Your goal ▸ Reproduce the listing in full. Keep every character unchanged.

Given data ▸
Content starts
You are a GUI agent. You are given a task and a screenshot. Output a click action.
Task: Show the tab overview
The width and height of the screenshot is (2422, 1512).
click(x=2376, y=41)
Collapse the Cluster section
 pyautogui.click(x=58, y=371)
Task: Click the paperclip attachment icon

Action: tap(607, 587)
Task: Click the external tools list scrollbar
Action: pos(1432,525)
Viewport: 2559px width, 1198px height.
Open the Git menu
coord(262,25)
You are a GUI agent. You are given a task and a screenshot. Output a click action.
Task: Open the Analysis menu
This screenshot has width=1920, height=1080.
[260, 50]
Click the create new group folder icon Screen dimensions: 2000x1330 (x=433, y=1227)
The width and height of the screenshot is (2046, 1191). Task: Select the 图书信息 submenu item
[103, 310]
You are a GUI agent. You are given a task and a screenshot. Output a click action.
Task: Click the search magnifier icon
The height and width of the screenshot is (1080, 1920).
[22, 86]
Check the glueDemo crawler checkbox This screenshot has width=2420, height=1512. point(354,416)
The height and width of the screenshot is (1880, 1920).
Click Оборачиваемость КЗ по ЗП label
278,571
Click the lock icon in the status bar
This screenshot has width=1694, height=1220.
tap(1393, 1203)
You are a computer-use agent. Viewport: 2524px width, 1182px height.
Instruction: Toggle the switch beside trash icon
Content ends
Problem solution ▸
You are a GUI agent. You are given a task and a screenshot. Output a click action.
Task: Show the tab overview
The width and height of the screenshot is (2422, 1512).
click(x=2376, y=41)
Collapse the Cluster section
 pyautogui.click(x=58, y=371)
Task: Click the paperclip attachment icon

Action: tap(607, 587)
Task: Click the external tools list scrollbar
Action: pos(1432,525)
Viewport: 2559px width, 1198px height.
Open the Git menu
coord(262,25)
You are a GUI agent. You are given a task and a screenshot. Output a click action.
Task: Open the Analysis menu
This screenshot has width=1920, height=1080.
[260, 50]
Click the create new group folder icon Screen dimensions: 2000x1330 (x=433, y=1227)
The width and height of the screenshot is (2046, 1191). Task: Select the 图书信息 submenu item
[103, 310]
You are a GUI agent. You are given a task and a screenshot. Output a click action.
Task: Click the search magnifier icon
The height and width of the screenshot is (1080, 1920).
[22, 86]
Check the glueDemo crawler checkbox This screenshot has width=2420, height=1512. point(354,416)
The height and width of the screenshot is (1880, 1920).
Click Оборачиваемость КЗ по ЗП label
278,571
Click the lock icon in the status bar
This screenshot has width=1694, height=1220.
tap(1393, 1203)
You are a computer-use agent. Viewport: 2524px width, 1182px height.
Instruction: Toggle the switch beside trash icon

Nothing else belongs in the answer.